M. Emmanuel Capus attire l'attention de Mme la garde des sceaux, ministre de la justice, sur la demande d'inscription dans la Constitution de la langue des signes française.
En effet, la loi n° 2005-102 du 11 février 2005 pour l'égalité des droits et des chances, la participation et la citoyenneté des personnes handicapées a officiellement reconnue la langue des signes française dans son article 75 : « La langue des signes française est reconnue comme une langue à part entière. Tout élève concerné doit pouvoir recevoir un enseignement de la langue des signes française. »
Malheureusement, malgré les avancées de cette loi, la fédération nationale des sourds de France constate que des personnes sourdes rencontrent encore des difficultés d'accès à l'éducation, à la santé, au travail, à la justice ou à la culture en langue des signes française.

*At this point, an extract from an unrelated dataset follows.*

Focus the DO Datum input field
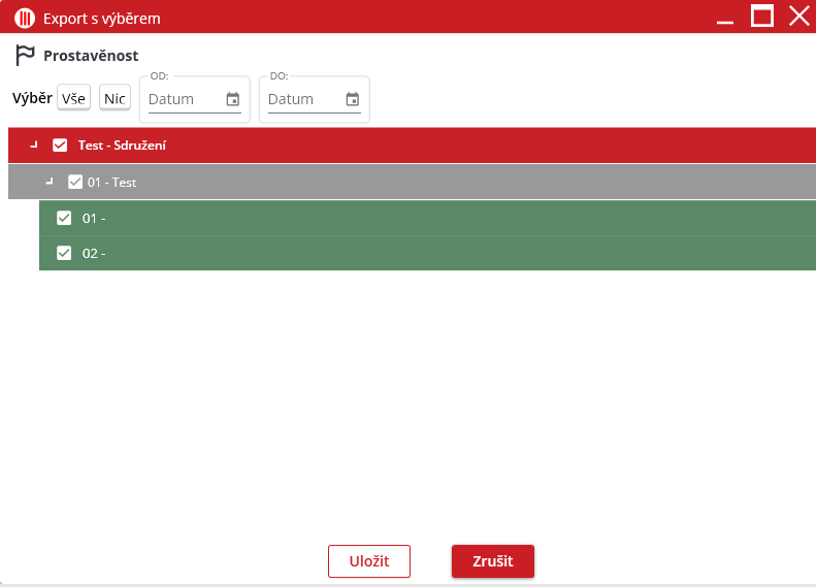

Aussi, elle estime que seule la reconnaissance de celle-ci dans la Constitution permettrait une égalité réelle entre sourds et entendants.
C'est pourquoi il souhaite connaître les intentions du Gouvernement sur le sujet, et savoir plus précisément s'il envisage d'inscrire la langue des signes française dans le futur projet de loi constitutionnelle.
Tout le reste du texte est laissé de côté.